--- INSTRUCTIONS TO FOLLOW ---
After finding the line with "Instruction: Click the 主机约3.8kg weight text" in the entries below, copy that line and each one after it exactly, through the last line, and omit pictures.
BEGIN DATA EXTRACT
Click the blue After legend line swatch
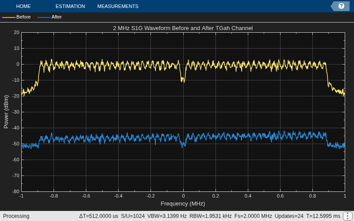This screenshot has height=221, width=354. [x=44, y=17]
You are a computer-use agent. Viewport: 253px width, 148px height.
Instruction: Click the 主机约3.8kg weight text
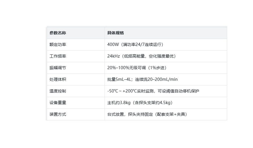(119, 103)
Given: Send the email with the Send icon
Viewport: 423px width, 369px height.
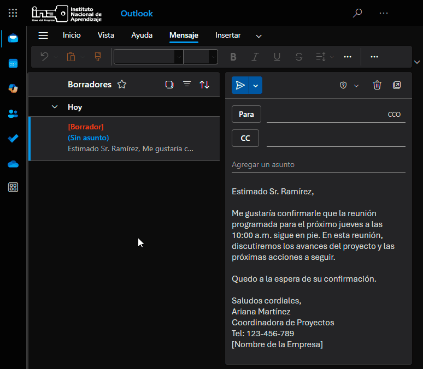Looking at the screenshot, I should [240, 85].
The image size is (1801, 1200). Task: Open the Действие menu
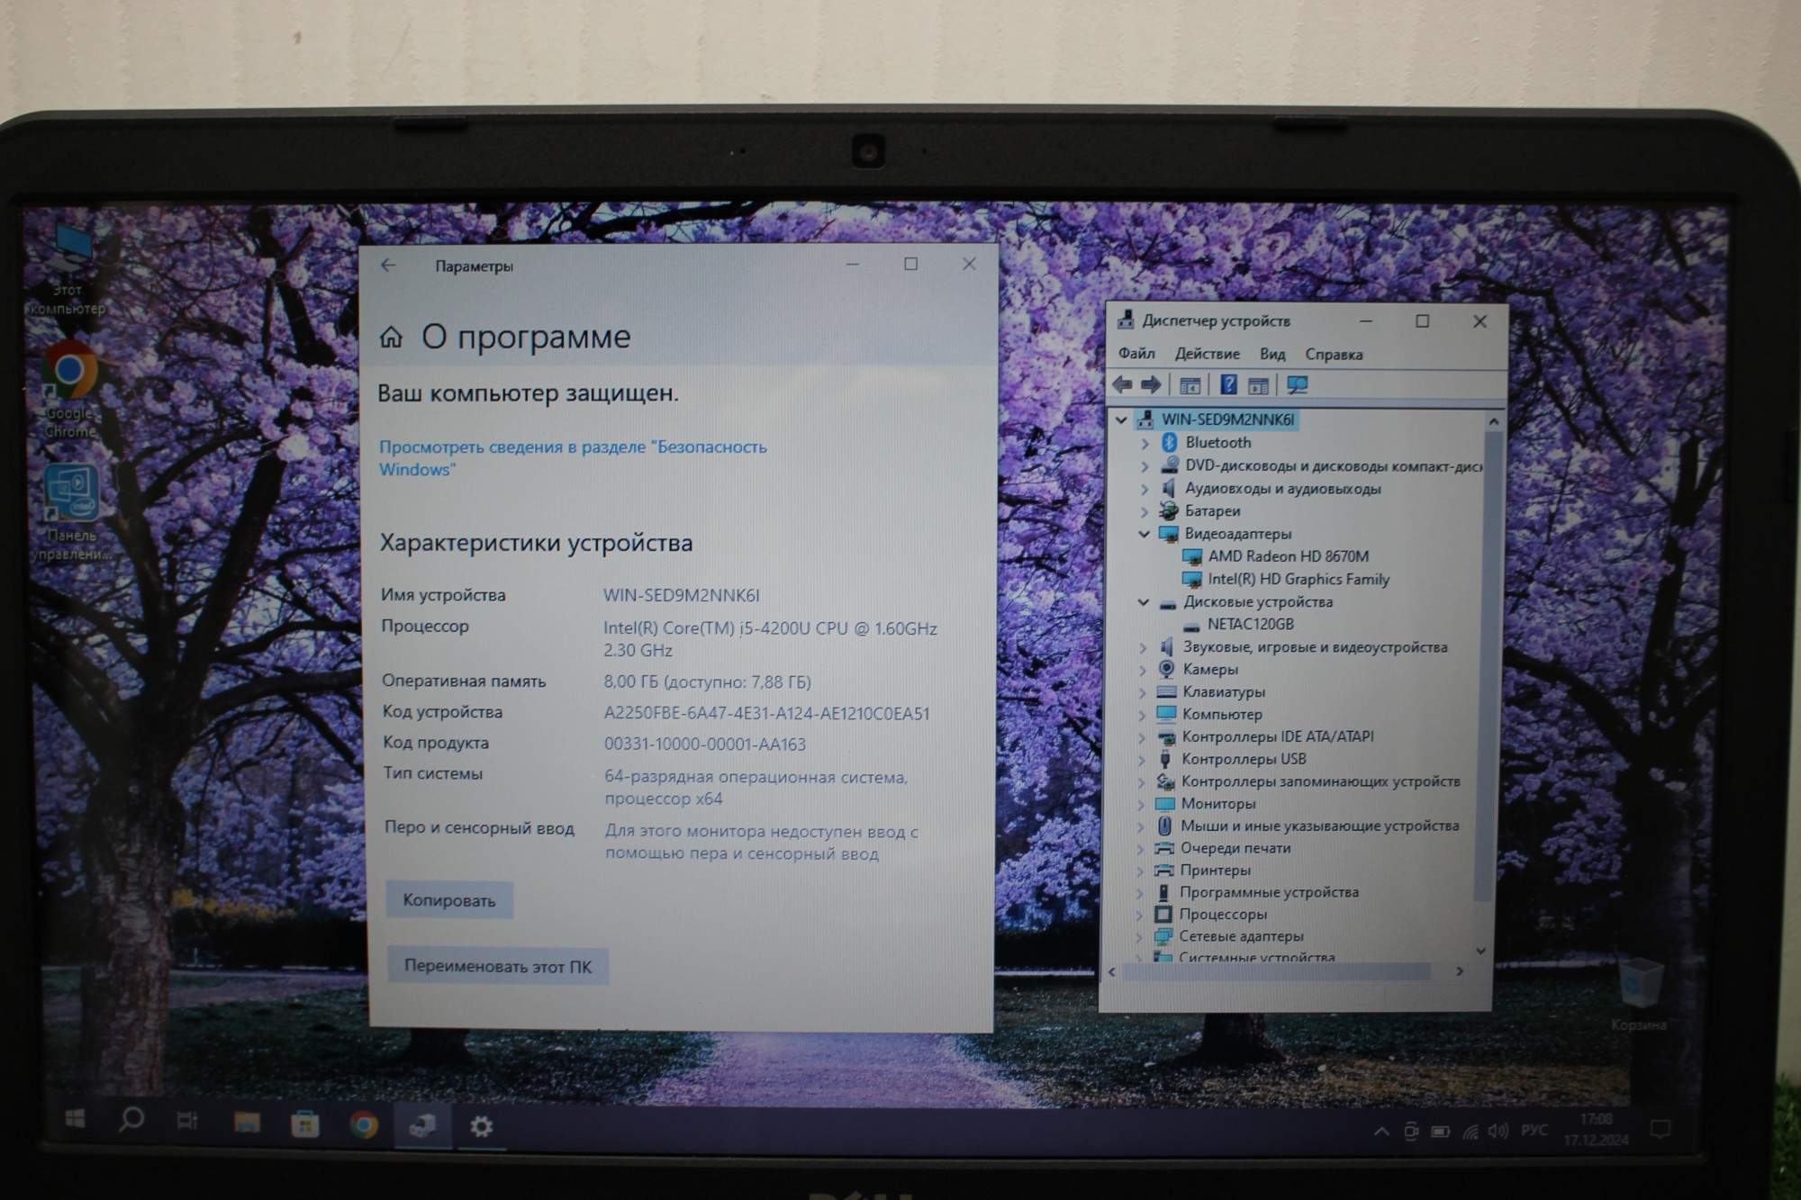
END DATA EXTRACT
--- OUTPUT OF THE EXERCISE ---
Instruction: Click the 主机约3.8kg weight text
(119, 103)
Given: Send the email with the Send icon
Viewport: 423px width, 369px height.
Looking at the screenshot, I should [240, 85].
The image size is (1801, 1200). Task: Open the Действие menu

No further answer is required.